** SELECTED TEXT follows **
Dog Agility: what it is and what you need to know

Dog Agility: what it is and what you need to know

Do you imagine yourself and your dog on one of those dog agility contests that are fun to watch? If you are, you’re not alone! Considering agility training can have many long-term benefits for your pup, so why not give it a try? 

Let’s explore what agility actually is, what it helps with and what you need to know before you make the decision to train your dog for agility. 

What is dog agility?

To put it simply, dog agility is a sport. To put it in more details, it’s a obstacle course race where a handler and a dog try to complete a preset track filled with different obstacles like tunnels, seesaws or weave poles. The team has to do this in a time efficient manner while having coordination and efficacy in mind as well. 

The handler, or the owner, should be able to have complete control over the dog’s actions, without having to incentivize him or her with treats or rewards. Actually, throughout the competition, the handler is only allowed to use voice commands and gestures to help their dog overcome all of the obstacles. The owner is not allowed to touch neither the dog nor the obstacles throughout the entire race. 

How does dog agility help my dog?

Dog agility can be to a dog what a puzzle is to a human. It can spark interest and boost brain functions. It’s an interesting way of exploring curiosity and improving mental health, for one. It’s also a good way to get rid of boredom and keep yourself and your dog entertained. 

On the other hand, dog agility is a good way to have your dog stay in shape. After all, it’s a sport, right? All that jumping and running around is bound to increase muscle strength and speed and keep your pup in tip top shape.  


Another benefit is that it can work on improving your bond with your dog. Your dog will learn to trust you and that will in turn improve the bond that you two have. This will not only make both your lives easier, but also more fun, as you’ll rely on one another for various activities. 

Last but not least, it will improve your dog’s behavior. Because this sport is so reliant on dogs listening to their handler’s commands, it will inevitably lead to your dog having an increased response to your commands, especially when it comes to obedience training. 

What do I need to know before starting training?

There are a few things you need to take into account before you start working with your dog to compete in dog agility courses. 

  • Check in with your vet first. Your dog should be clinically healthy in order to be able to complete the course safely and for this type of exercise to be beneficial to him or her. 
  • Investigate any known medical conditions specific to each breed. For example, some dog breeds tend to have back problems or posture problems, which is why veterinarians usually recommend that they avoid jumping. In this case, a dog agility course would not prove to be beneficial for your dog.
** End of SELECTED TEXT **
** RECORDS SUPPLIED follows **
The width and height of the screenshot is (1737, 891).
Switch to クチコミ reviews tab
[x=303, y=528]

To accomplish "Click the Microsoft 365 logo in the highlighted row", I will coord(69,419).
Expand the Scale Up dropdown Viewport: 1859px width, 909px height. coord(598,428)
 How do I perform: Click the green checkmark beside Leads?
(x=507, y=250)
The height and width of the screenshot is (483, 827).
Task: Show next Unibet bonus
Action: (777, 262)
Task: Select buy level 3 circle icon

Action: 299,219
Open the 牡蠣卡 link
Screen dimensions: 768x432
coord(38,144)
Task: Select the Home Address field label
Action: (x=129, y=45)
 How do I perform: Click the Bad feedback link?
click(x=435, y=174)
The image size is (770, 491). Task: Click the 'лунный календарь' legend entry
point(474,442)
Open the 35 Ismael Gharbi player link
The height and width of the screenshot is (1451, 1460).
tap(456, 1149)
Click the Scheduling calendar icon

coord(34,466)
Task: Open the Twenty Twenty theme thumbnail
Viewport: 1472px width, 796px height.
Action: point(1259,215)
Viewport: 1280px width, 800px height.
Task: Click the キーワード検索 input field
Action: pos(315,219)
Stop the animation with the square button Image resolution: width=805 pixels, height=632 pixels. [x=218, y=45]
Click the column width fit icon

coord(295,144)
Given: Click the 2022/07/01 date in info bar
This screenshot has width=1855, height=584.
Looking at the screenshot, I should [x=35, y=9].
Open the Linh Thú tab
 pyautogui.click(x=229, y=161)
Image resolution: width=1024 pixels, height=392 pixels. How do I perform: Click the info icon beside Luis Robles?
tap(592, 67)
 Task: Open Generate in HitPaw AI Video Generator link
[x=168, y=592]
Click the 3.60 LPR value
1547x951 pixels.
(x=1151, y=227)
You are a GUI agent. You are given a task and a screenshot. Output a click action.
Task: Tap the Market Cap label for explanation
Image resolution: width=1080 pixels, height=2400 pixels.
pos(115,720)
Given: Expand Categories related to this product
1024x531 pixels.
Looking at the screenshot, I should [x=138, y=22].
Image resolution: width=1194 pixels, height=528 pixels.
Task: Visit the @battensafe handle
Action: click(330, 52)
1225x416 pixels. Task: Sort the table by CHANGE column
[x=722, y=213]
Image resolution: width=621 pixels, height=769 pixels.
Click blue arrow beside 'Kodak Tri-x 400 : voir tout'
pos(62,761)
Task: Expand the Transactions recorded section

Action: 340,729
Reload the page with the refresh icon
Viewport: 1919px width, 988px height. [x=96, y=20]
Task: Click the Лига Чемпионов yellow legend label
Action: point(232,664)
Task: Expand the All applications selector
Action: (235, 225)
** End of RECORDS SUPPLIED **
**YOUR TASKS**:
1: In the dog agility article, what is the handler allowed to use during a competition to help the dog get past the obstacles?
2: Print the part of the dog agility article that opens with the words containing "What do I need" and closes with "for your dog.".

**ANSWERS FOR THE TASKS**:
1: Only voice commands and gestures.

2:
What do I need to know before starting training?

There are a few things you need to take into account before you start working with your dog to compete in dog agility courses. 

  • Check in with your vet first. Your dog should be clinically healthy in order to be able to complete the course safely and for this type of exercise to be beneficial to him or her. 
  • Investigate any known medical conditions specific to each breed. For example, some dog breeds tend to have back problems or posture problems, which is why veterinarians usually recommend that they avoid jumping. In this case, a dog agility course would not prove to be beneficial for your dog.